During his declaration of a national emergency, President Trump neglected to mention the policies that his administration has put in place that has made it so hard for migrants to seek asylum and even live humanely: the large camps haphazardly orchestrated to imprison migrant children, the administration refusing to allow asylum seekers to stay in the United States while their asylum case is being processed, and the United States’ role in implementing “The List.”
I first learned of “The List” upon arriving in Tijuana. The List is a physical notebook that asylum seekers have their names added to in order to begin the asylum process. Migrants must arrive at El Chaparral Plaza near the border in Tijuana, wait in line, and give their name to one of the List’s migrant organizers.

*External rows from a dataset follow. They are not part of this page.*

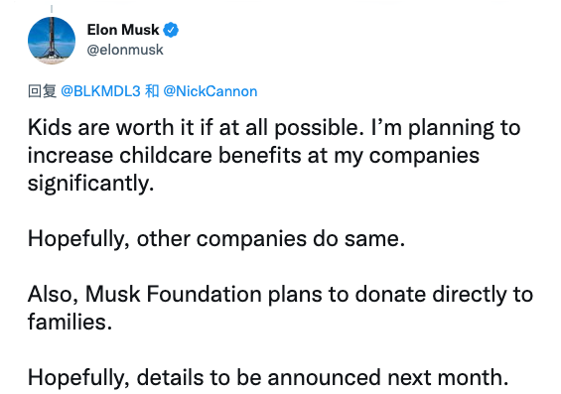Click the words 'next month.' ending the tweet
The image size is (561, 394).
point(448,377)
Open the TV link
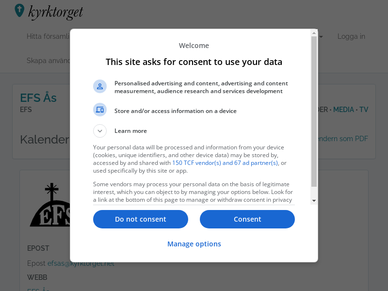The width and height of the screenshot is (388, 291). pos(364,110)
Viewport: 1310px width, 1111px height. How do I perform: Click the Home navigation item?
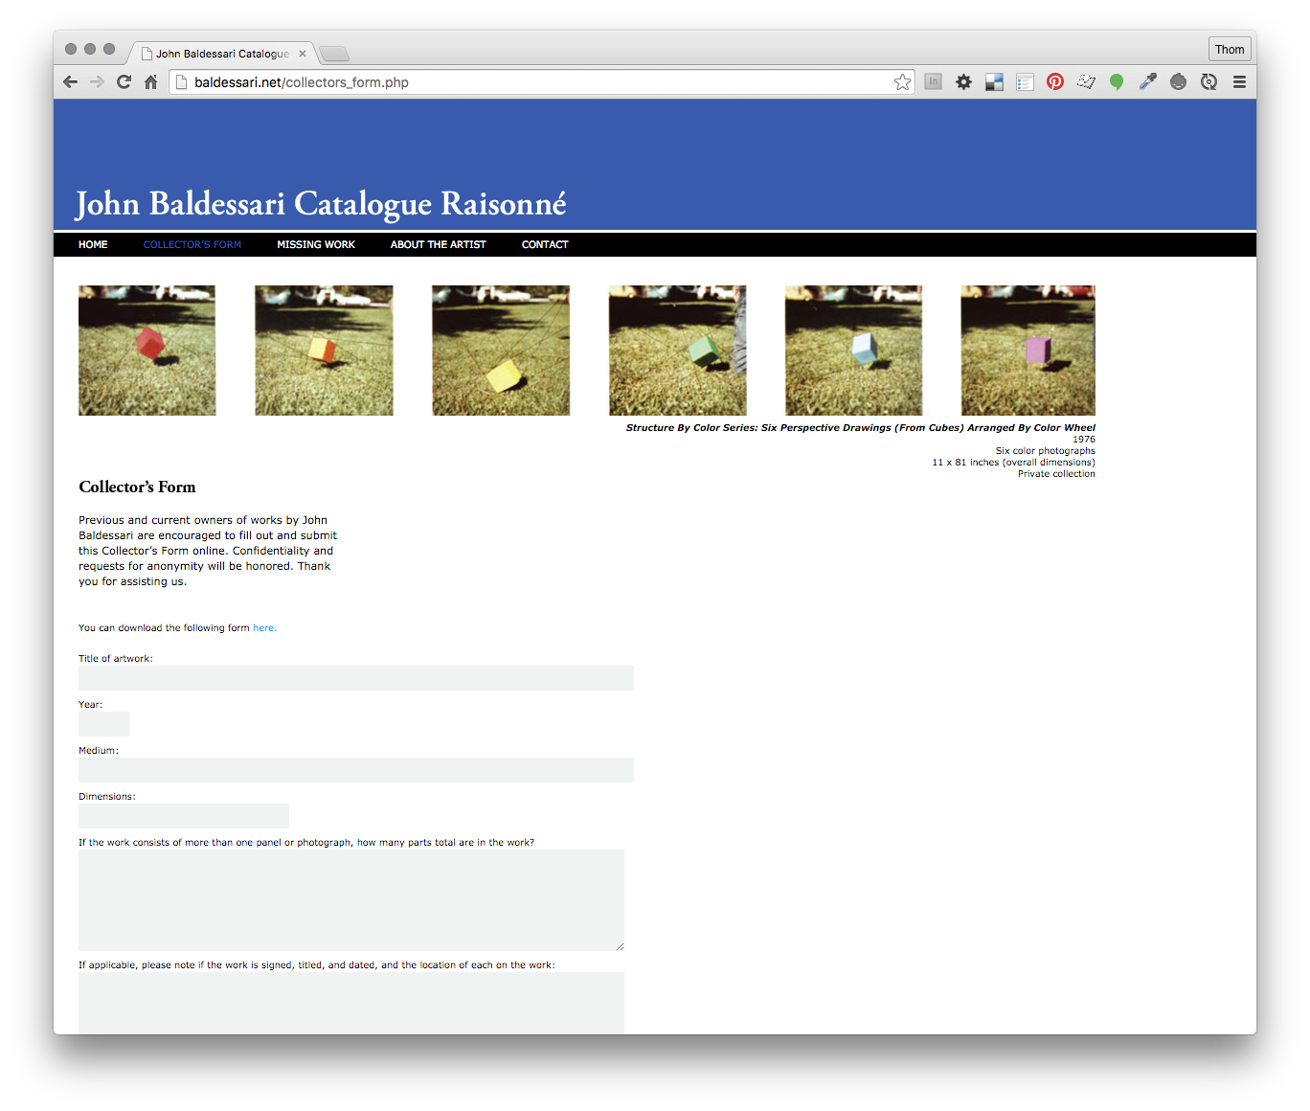93,245
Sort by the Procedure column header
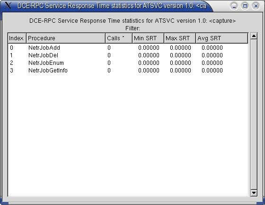The image size is (265, 205). (x=66, y=38)
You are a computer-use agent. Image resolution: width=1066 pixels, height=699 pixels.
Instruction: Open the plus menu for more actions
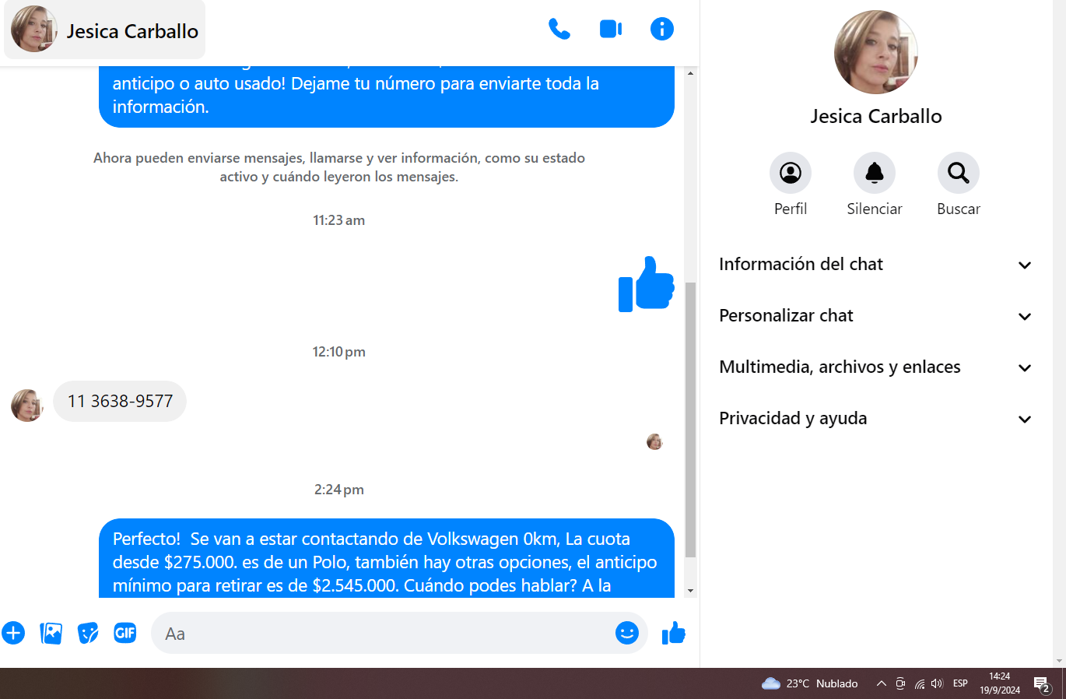[13, 633]
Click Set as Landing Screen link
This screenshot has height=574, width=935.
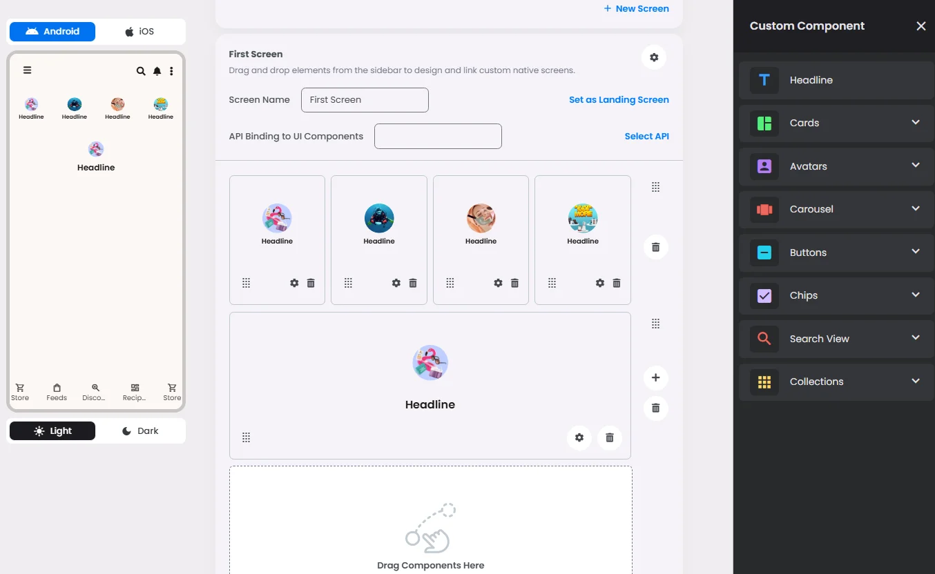click(x=619, y=99)
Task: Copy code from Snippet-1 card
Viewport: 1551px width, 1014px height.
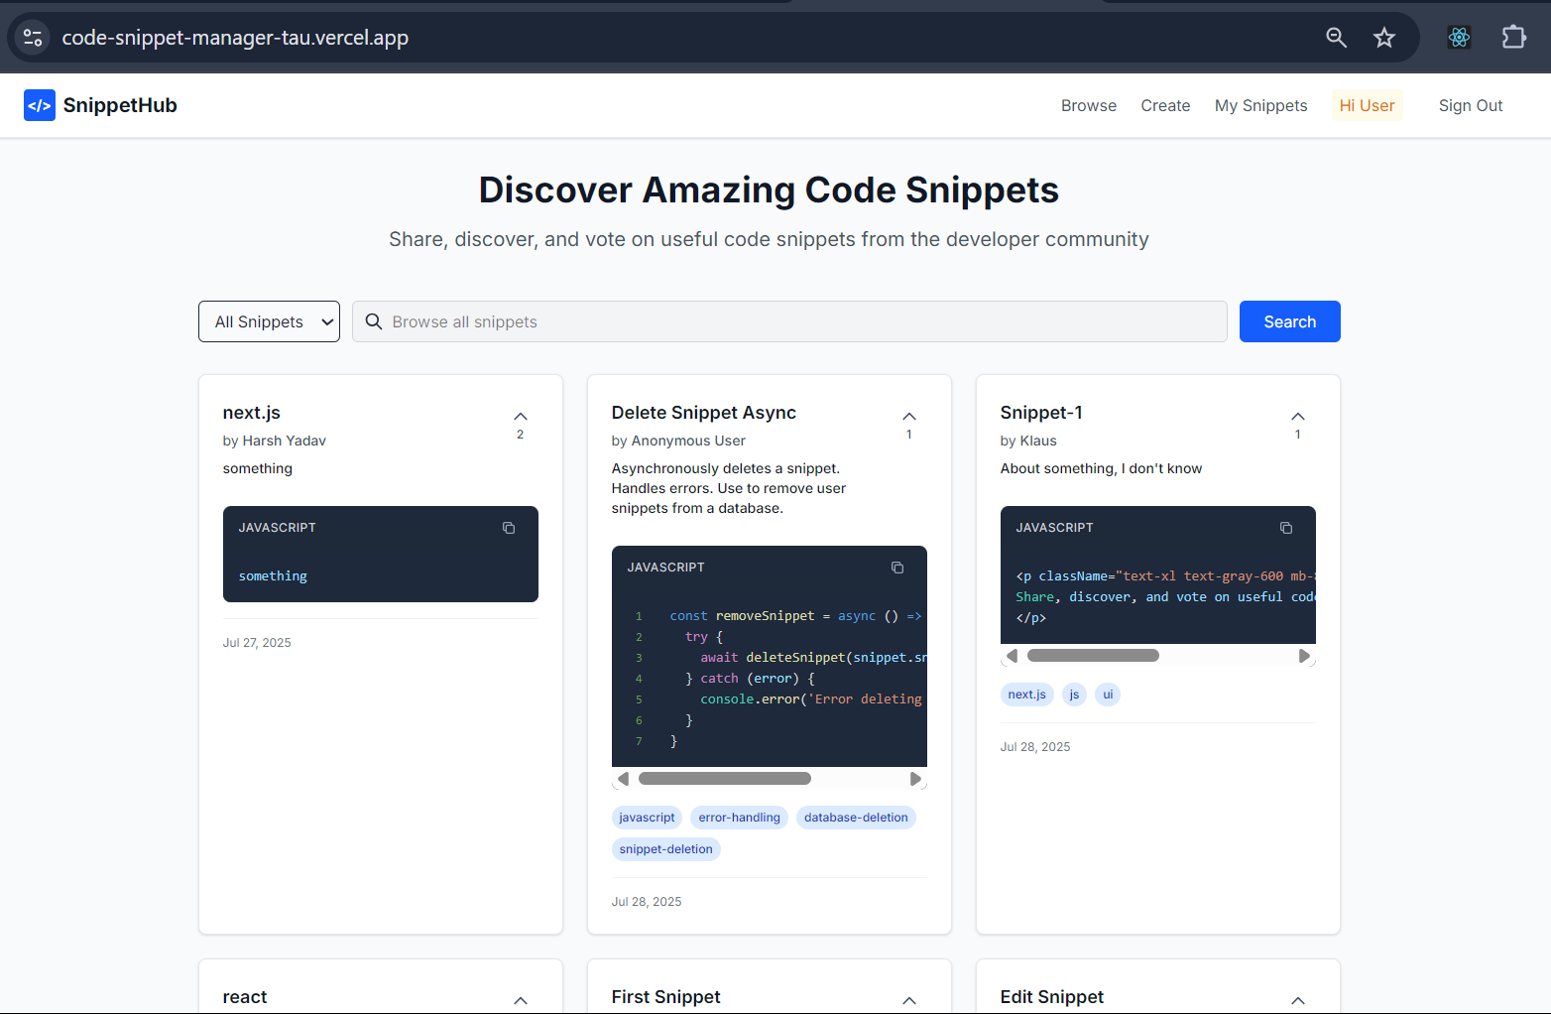Action: click(1286, 528)
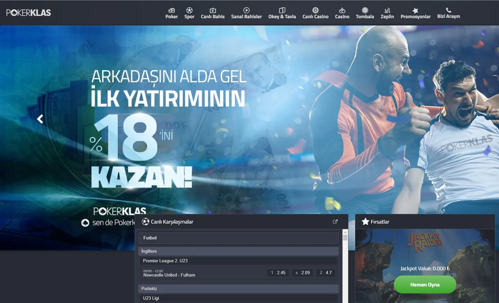Show previous banner slide arrow
The height and width of the screenshot is (303, 499).
40,119
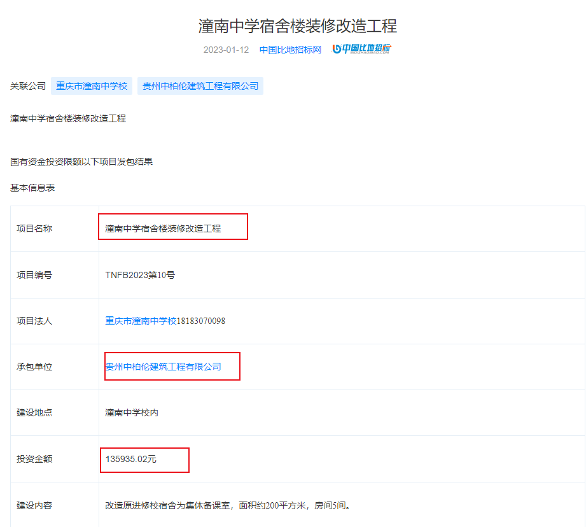Click the 贵州中柏伦建筑工程有限公司 related company tag
The width and height of the screenshot is (586, 527).
[x=200, y=86]
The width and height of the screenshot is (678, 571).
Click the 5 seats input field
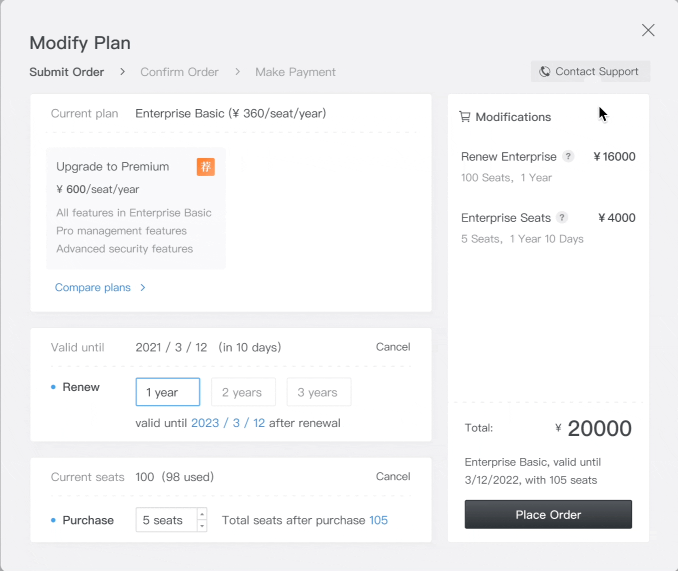point(167,520)
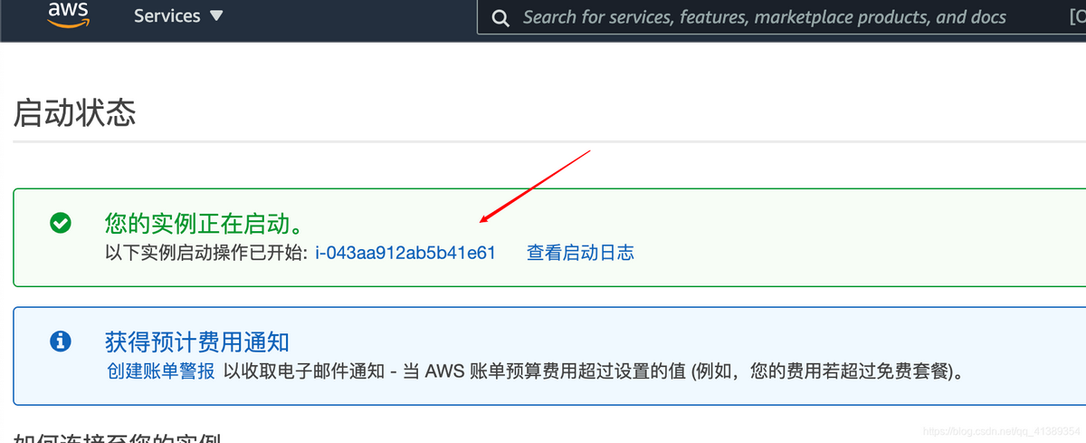Open instance i-043aa912ab5b41e61 link
Image resolution: width=1086 pixels, height=443 pixels.
[x=405, y=253]
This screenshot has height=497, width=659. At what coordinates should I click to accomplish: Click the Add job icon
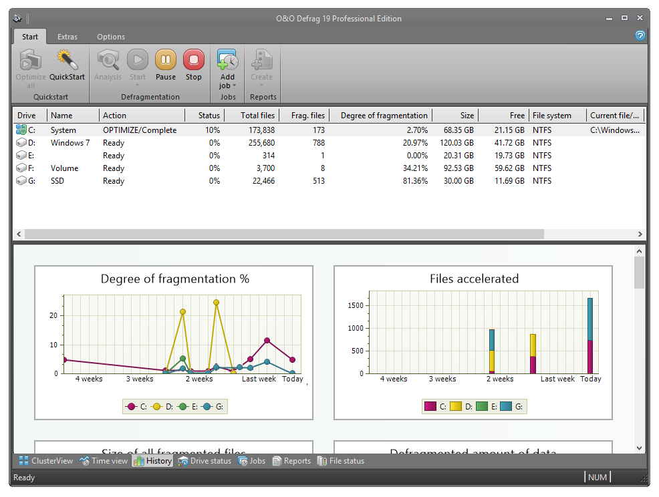point(228,61)
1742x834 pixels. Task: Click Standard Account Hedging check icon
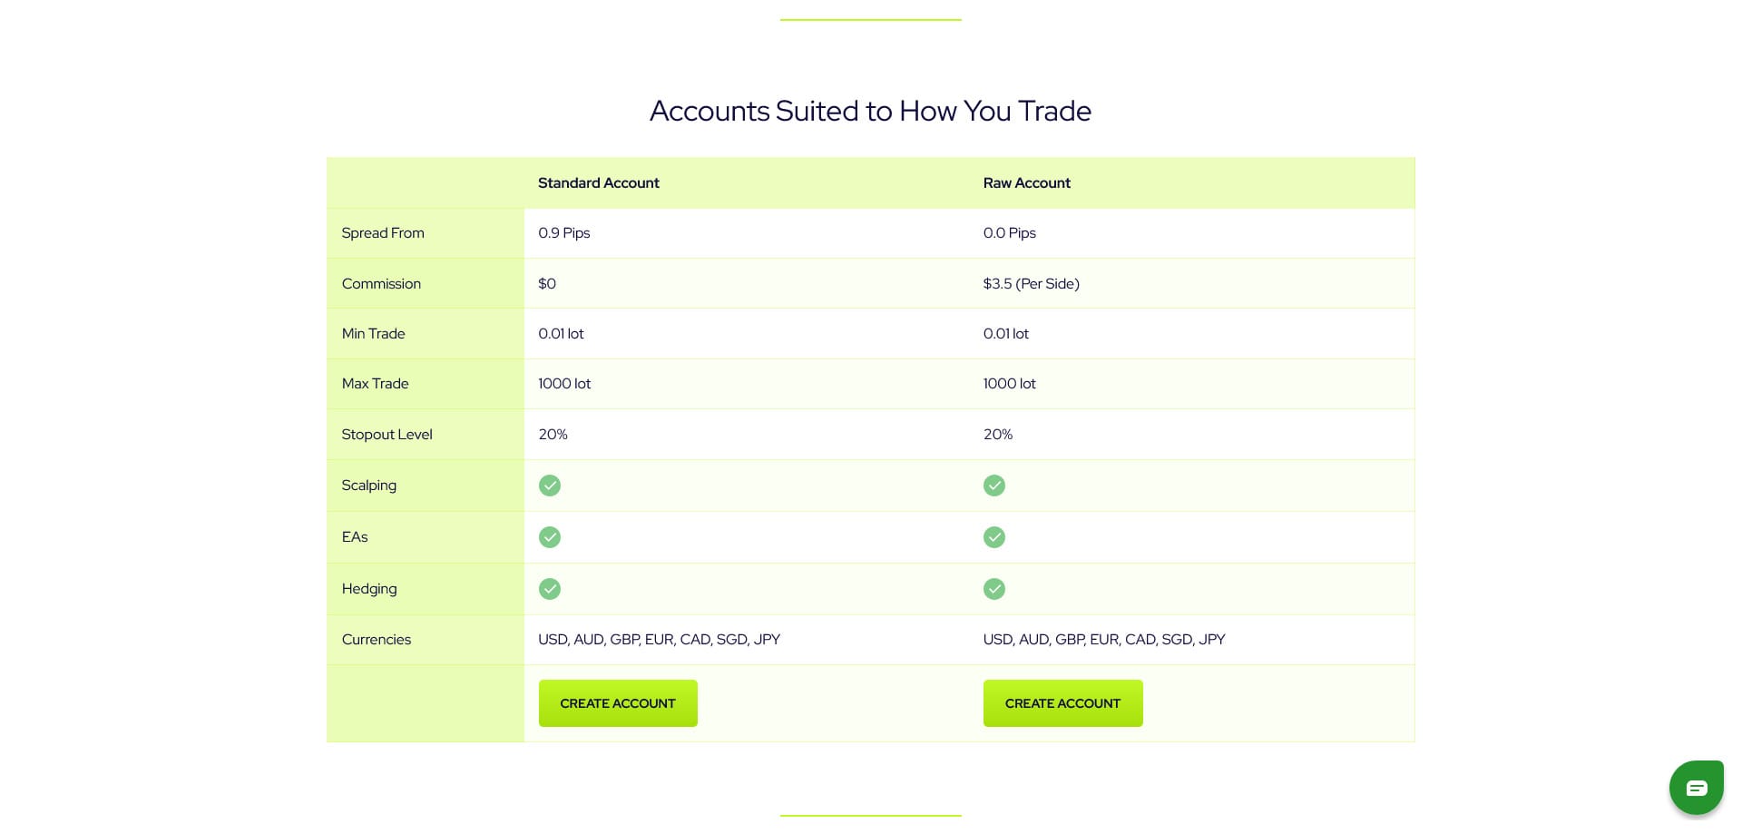[x=550, y=589]
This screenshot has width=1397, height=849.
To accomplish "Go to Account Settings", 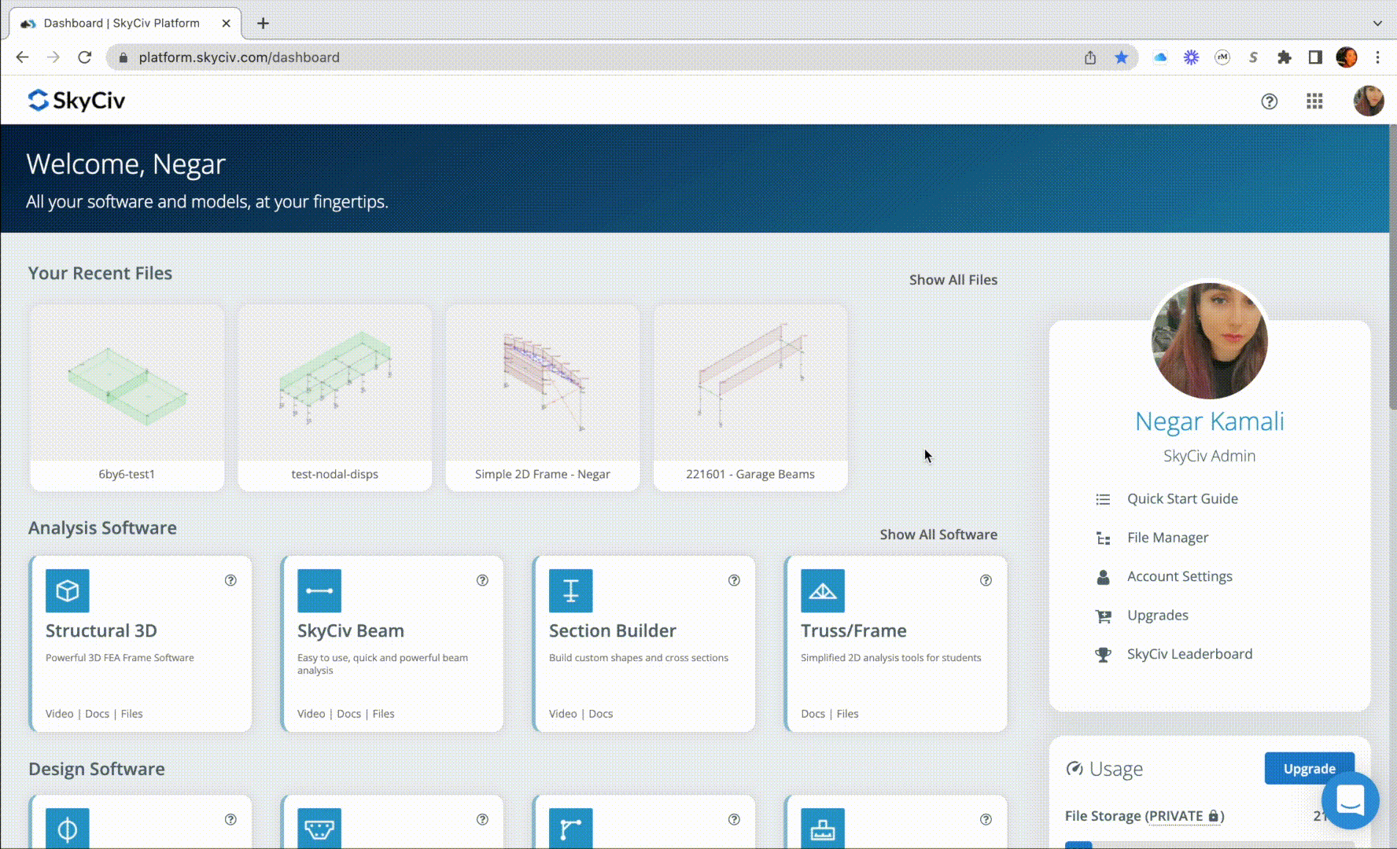I will click(1179, 576).
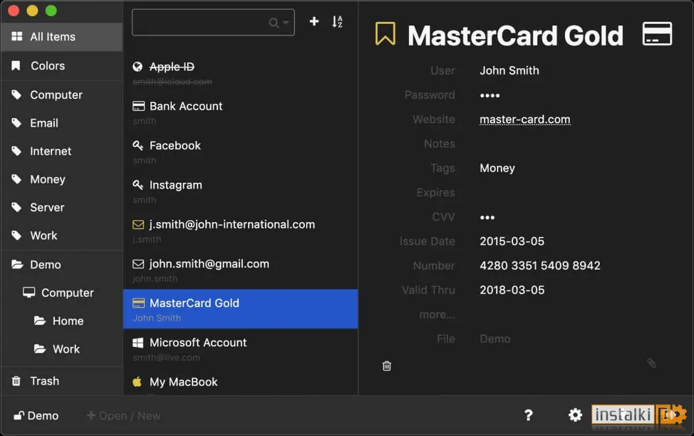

In return, they get a number. Each number represents 10 migrants. Once a migrant’s number is called, they must be present at the plaza to officially begin to the asylum process, but the wait to have one’s number called could be weeks or months. Allegedly, the List is a migrant-led initiative with the help Grupos Beta, a service from the National Institute of Migration of Mexico. But during my time in Tijuana, I learned many considered it a product of Trump’s rhetoric and his administration’s refusal to process more than 30 to 60 asylum seekers a day. As an attorney at the border said, border patrol has used it as “an exception to the law to create a baseline confusion about rules, rights, procedures, and authorities.”
Ultimately, Trump’s foundational justifications for this emergency wall—the notion that drug-dealing, human-trafficking immigrants are flooding drugs into the country through the southern border—are false. It has been proven by U.S. Border Patrol and Customs statistics that most drugs that enter the United States through the southern border are through legal entry at a border port. The supposed influx of crime in border towns or violent acts committed by alleged illegal immigrants is another reason Trump felt compelled to call a national emergency. He even claimed that El Paso, Texas, benefited drastically from the 2006 construction of a border wall along the state and California. However, Congresswoman Veronica Escobar of Texas disputed many of these claims about El Paso and published a letter demanding Trump’s apology.
Trump has built a crisis, like so many other politicians, from lies. They are lies he tells to rile up his base, and they are lies that not everyone can dismantle—the 39.7 million Americans who live in poverty may not have easy access to information, nor the time, to Google the president’s every word. For those of us who can, it should be our job to first call out Trump for the crisis he created, then to do the necessary work to undo the devastation of his rhetoric and policies.
While in Tijuana, I was able to contextualize the networks of support that must materialize when governments fail the most vulnerable. I played with the children of migrants who laughed at my Spanish and I helped sort medical supplies for deportees from the United States. But there were also much darker moments for which support and justice seem vital: During legal meetings, I learned of the normalcy of sexual assault in Barretal, a state-run shelter. Just weeks before I’d arrived, three LGBTQIA migrants were lured out of a safehouse, attacked, and two were killed in an alleged attempted robbery.
It must become our task as human beings to care about the plight of others who may or may not look like us. If we do this, we may hope to see a future that understands the value of human life beyond borders and citizenship.